*** Extracted records ***
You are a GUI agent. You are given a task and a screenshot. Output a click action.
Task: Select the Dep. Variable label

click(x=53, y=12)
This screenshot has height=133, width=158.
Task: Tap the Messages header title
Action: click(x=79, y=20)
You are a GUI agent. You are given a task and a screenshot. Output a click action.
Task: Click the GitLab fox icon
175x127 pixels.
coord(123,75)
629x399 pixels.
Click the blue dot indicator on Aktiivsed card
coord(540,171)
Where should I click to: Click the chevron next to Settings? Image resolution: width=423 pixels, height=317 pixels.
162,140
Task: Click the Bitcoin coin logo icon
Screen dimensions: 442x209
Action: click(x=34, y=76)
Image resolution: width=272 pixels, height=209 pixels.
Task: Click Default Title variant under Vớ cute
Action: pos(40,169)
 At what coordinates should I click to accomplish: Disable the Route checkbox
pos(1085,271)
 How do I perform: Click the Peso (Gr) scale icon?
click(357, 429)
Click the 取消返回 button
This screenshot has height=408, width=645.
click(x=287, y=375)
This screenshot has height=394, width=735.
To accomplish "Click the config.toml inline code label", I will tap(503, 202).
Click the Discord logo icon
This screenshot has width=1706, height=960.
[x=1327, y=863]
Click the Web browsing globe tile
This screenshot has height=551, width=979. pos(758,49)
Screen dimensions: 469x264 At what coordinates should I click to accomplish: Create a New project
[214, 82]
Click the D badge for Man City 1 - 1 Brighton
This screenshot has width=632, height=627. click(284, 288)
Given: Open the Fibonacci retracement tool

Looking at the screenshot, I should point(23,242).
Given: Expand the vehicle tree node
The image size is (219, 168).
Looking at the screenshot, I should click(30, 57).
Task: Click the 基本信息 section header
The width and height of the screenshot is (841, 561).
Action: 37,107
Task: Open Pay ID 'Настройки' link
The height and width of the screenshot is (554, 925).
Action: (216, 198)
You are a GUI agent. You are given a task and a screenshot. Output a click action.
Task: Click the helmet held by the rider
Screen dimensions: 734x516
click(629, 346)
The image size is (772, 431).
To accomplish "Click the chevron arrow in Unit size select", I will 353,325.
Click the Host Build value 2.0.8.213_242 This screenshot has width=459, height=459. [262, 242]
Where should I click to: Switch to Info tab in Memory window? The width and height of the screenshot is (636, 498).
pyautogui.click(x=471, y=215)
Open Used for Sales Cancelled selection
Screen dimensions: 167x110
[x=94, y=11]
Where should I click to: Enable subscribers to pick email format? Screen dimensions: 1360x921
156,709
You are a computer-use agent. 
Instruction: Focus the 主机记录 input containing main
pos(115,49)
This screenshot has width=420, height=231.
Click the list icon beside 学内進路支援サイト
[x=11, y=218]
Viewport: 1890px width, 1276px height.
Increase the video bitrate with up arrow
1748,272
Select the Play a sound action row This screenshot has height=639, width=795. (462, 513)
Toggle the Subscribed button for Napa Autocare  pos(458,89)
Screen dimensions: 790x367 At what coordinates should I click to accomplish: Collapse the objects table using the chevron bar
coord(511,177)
***
Task objective:
Copy all of the data above line for line, changing nothing.

The result:
You are a GUI agent. You are given a task and a screenshot. Output a click action.
Task: Select the Dep. Variable label

click(x=53, y=12)
This screenshot has height=133, width=158.
Task: Tap the Messages header title
Action: click(x=79, y=20)
You are a GUI agent. You are given a task and a screenshot. Output a click action.
Task: Click the GitLab fox icon
175x127 pixels.
coord(123,75)
629x399 pixels.
Click the blue dot indicator on Aktiivsed card
coord(540,171)
Where should I click to: Click the chevron next to Settings? Image resolution: width=423 pixels, height=317 pixels.
162,140
Task: Click the Bitcoin coin logo icon
Screen dimensions: 442x209
Action: click(x=34, y=76)
Image resolution: width=272 pixels, height=209 pixels.
Task: Click Default Title variant under Vớ cute
Action: pos(40,169)
 At what coordinates should I click to accomplish: Disable the Route checkbox
pos(1085,271)
 How do I perform: Click the Peso (Gr) scale icon?
click(357, 429)
Click the 取消返回 button
This screenshot has height=408, width=645.
click(x=287, y=375)
This screenshot has height=394, width=735.
To accomplish "Click the config.toml inline code label", I will tap(503, 202).
Click the Discord logo icon
This screenshot has width=1706, height=960.
[x=1327, y=863]
Click the Web browsing globe tile
This screenshot has height=551, width=979. pos(758,49)
Screen dimensions: 469x264 At what coordinates should I click to accomplish: Create a New project
[214, 82]
Click the D badge for Man City 1 - 1 Brighton
This screenshot has width=632, height=627. click(284, 288)
Given: Open the Fibonacci retracement tool

Looking at the screenshot, I should point(23,242).
Given: Expand the vehicle tree node
The image size is (219, 168).
Looking at the screenshot, I should click(30, 57).
Task: Click the 基本信息 section header
The width and height of the screenshot is (841, 561).
Action: 37,107
Task: Open Pay ID 'Настройки' link
The height and width of the screenshot is (554, 925).
Action: (216, 198)
You are a GUI agent. You are given a task and a screenshot. Output a click action.
Task: Click the helmet held by the rider
Screen dimensions: 734x516
click(629, 346)
The image size is (772, 431).
To accomplish "Click the chevron arrow in Unit size select", I will 353,325.
Click the Host Build value 2.0.8.213_242 This screenshot has width=459, height=459. [262, 242]
Where should I click to: Switch to Info tab in Memory window? The width and height of the screenshot is (636, 498).
pyautogui.click(x=471, y=215)
Open Used for Sales Cancelled selection
Screen dimensions: 167x110
[x=94, y=11]
Where should I click to: Enable subscribers to pick email format? Screen dimensions: 1360x921
156,709
You are a computer-use agent. 
Instruction: Focus the 主机记录 input containing main
pos(115,49)
This screenshot has width=420, height=231.
Click the list icon beside 学内進路支援サイト
[x=11, y=218]
Viewport: 1890px width, 1276px height.
Increase the video bitrate with up arrow
1748,272
Select the Play a sound action row This screenshot has height=639, width=795. (462, 513)
Toggle the Subscribed button for Napa Autocare  pos(458,89)
Screen dimensions: 790x367 At what coordinates should I click to accomplish: Collapse the objects table using the chevron bar
coord(511,177)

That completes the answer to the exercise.